I just have to get this off my chest but I can't talk about it too anyone who knows me in real life.

About ten years I started a new job an instantly hit off with a co-worker. We had a ton of similar interests and she was super easy for my anti social self to talk too And holy shit the level of pure chemistry we had, I didn't even know that was possible. Only problem was I was married and she was engaged.

Over the next couple years we managed to keep our hands off each other only because one of us anyways had to stay sober enough to drop the other off and we both knew drunk consent isn't consent. We became the kinda friends that know things about each other no other person does. But things never went farther than the rare nude or a hand that would linger too long in passing.

Once I quit that job we both broke off all contact and I haven't talked to her since. I'm married thirteen years now, last I checked she was married with kids. And yet I still can't get her out of my mind. All of my best dreams are about her. I honestly think that if there was one thing I could fix about my life it would be to go back and make it work with her.

This is a really shitty feeling I haven't been able to get over for ten years.

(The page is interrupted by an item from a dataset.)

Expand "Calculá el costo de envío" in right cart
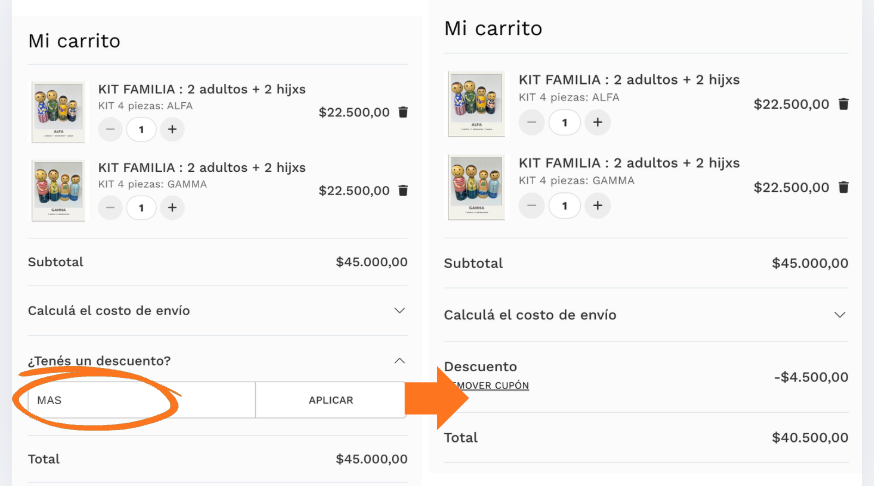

Maybe getting it out there will help and this ain't the kind of shit I could tell anyone in real life.

  • CarbonScored [any]
    ·
    4 months ago

    I'm not saying it wasn't a hecka cool chemistry, but it can be very easy to idealise partners with whom you never actually had a relationship. Because you both never actually explored that, neither of you ever had to find out what aspects about it you would've disliked, or even downright hated.

    From that position, it's very easy to fantasize about how absolutely perfect it all would've been, but this is the 'grass is always greener' problem. The practically certain reality is that it wouldn't have been perfect. It might've been good, but like everything in the world, it would have had its own plethora of issues that you'd hate getting entangled with.

    Nonetheless comrade, I get it. I still fantasize about people I hit it off with years ago, and it feels terribly sad that we never kept up whatever we had going. The phrase that gets stuck in my head:

    For all sad words of tongue and pen, the saddest are these, “It might have been.”

    • Ithorian [comrade/them, he/him]
      hexagon
      ·
      4 months ago

      For all sad words of tongue and pen, the saddest are these, “It might have been.”

      Yeah that's about right, one of the last things we said to each other was "maybe in the next life."